### La consigne
Recopiez à l'identique toutes les lignes de la liste ci-dessous, sans reprendre les images.

====== Données d'entrée

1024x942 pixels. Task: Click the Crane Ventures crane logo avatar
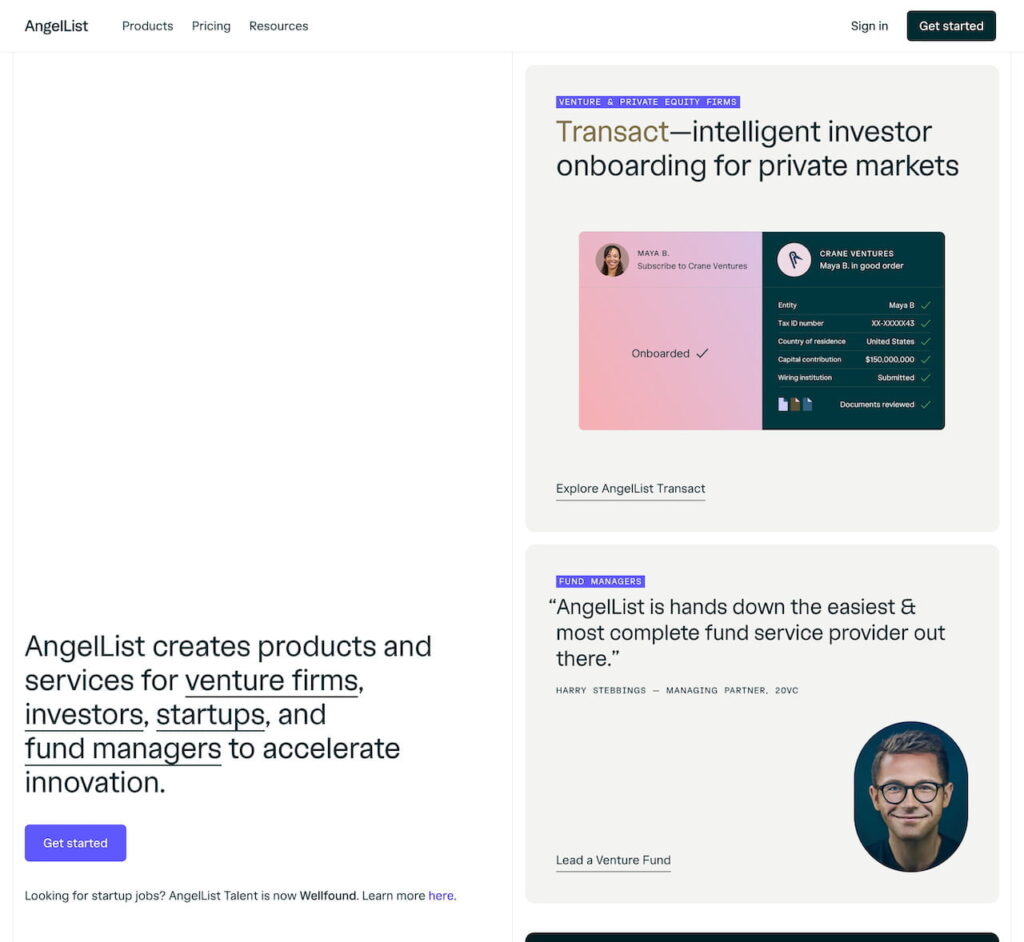[x=793, y=258]
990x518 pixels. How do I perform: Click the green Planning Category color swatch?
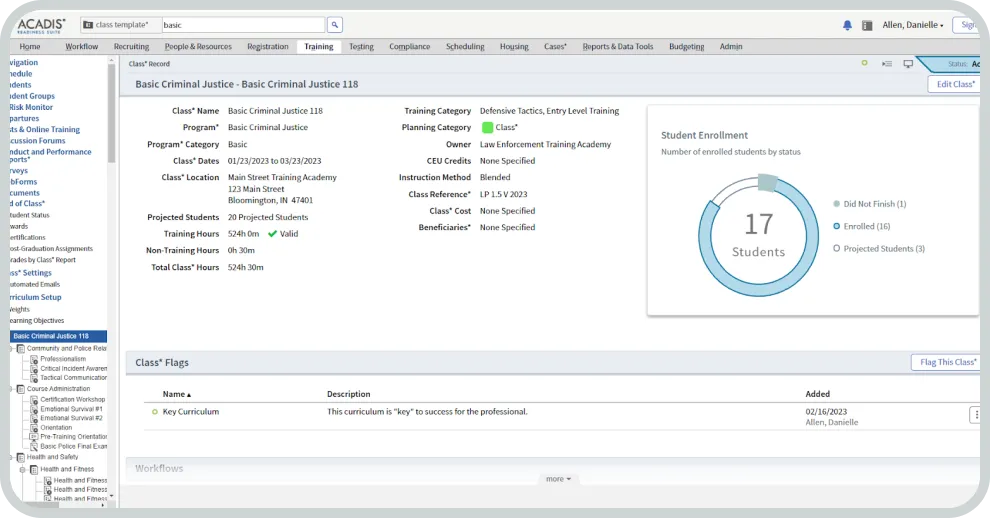pos(487,128)
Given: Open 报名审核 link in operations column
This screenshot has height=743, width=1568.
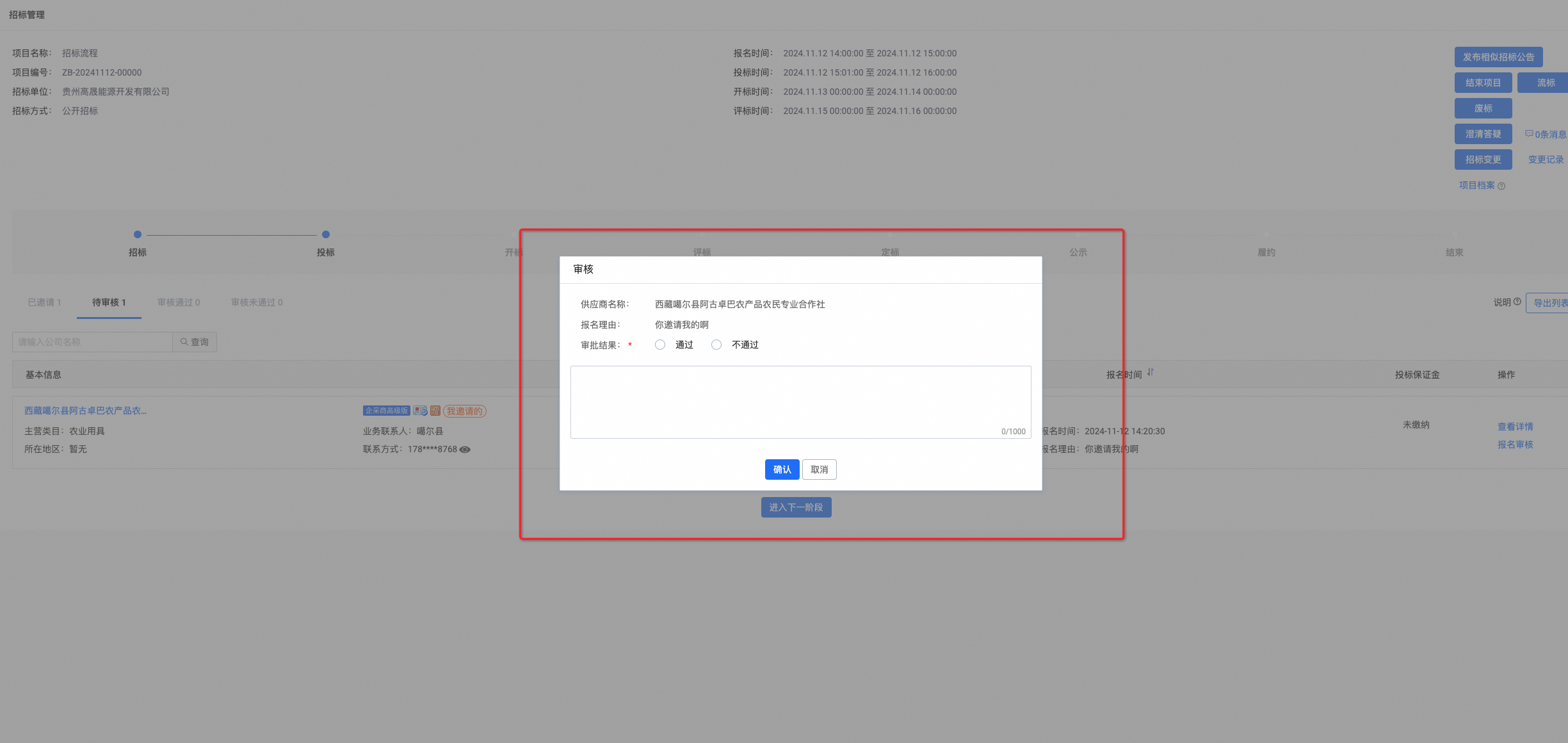Looking at the screenshot, I should pos(1515,445).
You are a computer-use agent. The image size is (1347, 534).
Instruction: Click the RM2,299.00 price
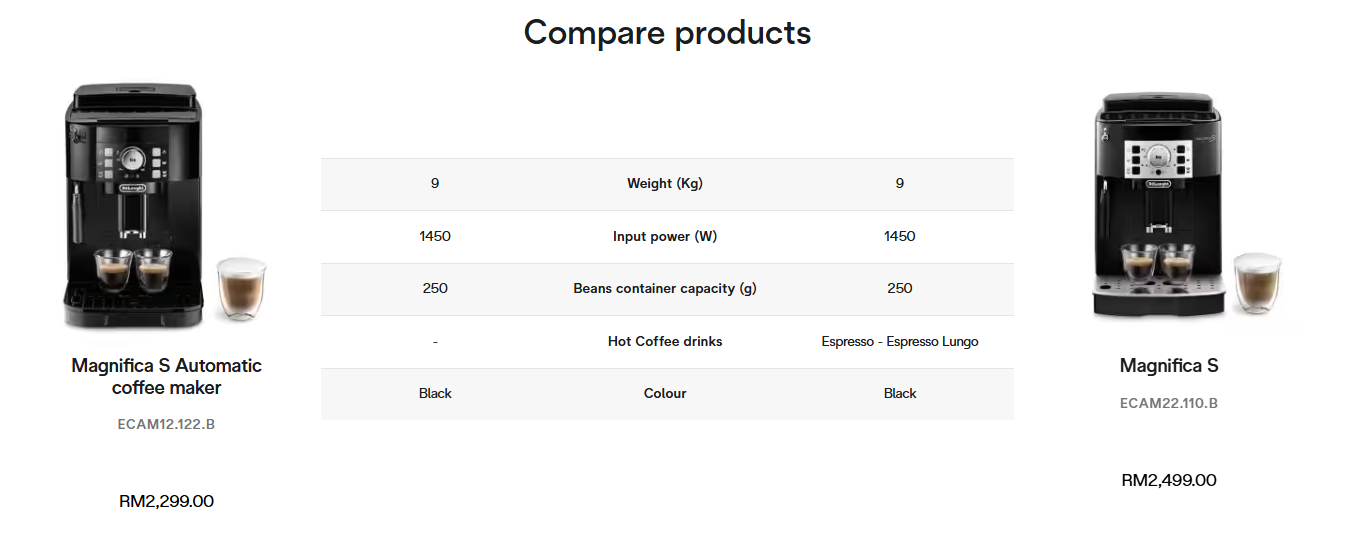(x=166, y=501)
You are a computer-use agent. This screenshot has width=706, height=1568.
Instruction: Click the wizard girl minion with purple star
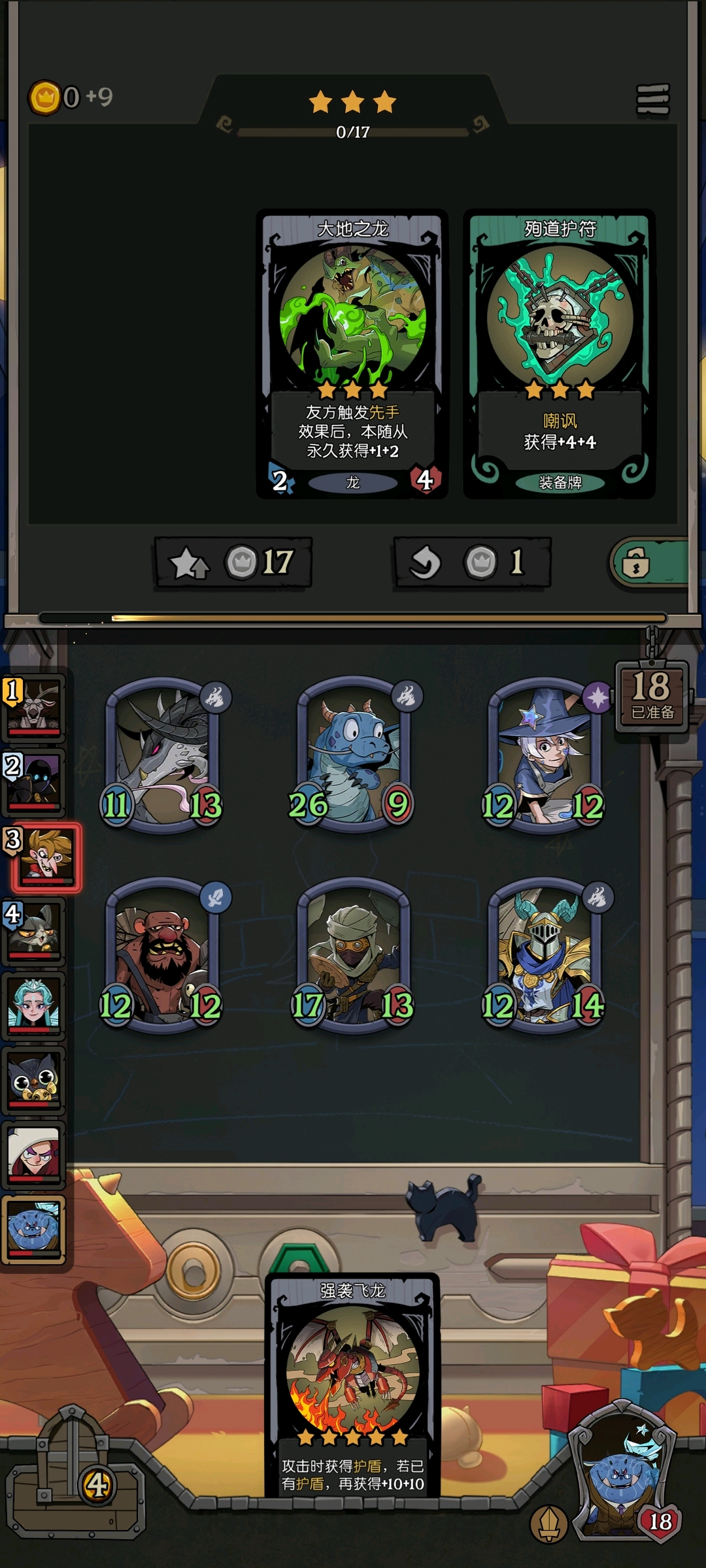click(x=544, y=755)
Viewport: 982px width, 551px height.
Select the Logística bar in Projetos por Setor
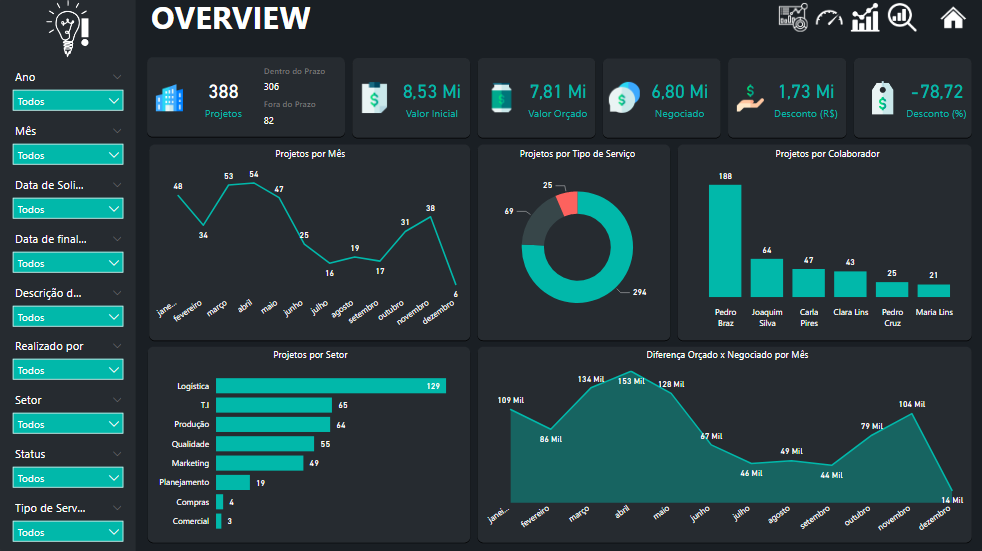click(330, 386)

============

### Résultat attendu
1024x942 pixels. Task: Click the Crane Ventures crane logo avatar
[x=793, y=258]
990x518 pixels. How do I perform: Click the green Planning Category color swatch?
pos(487,128)
Given: Open 报名审核 link in operations column
This screenshot has height=743, width=1568.
Looking at the screenshot, I should pos(1515,445).
You are a computer-use agent. The image size is (1347, 534).
Instruction: Click the RM2,299.00 price
(x=166, y=501)
You are a computer-use agent. This screenshot has width=706, height=1568.
Instruction: Click the wizard girl minion with purple star
click(x=544, y=755)
Viewport: 982px width, 551px height.
Select the Logística bar in Projetos por Setor
click(330, 386)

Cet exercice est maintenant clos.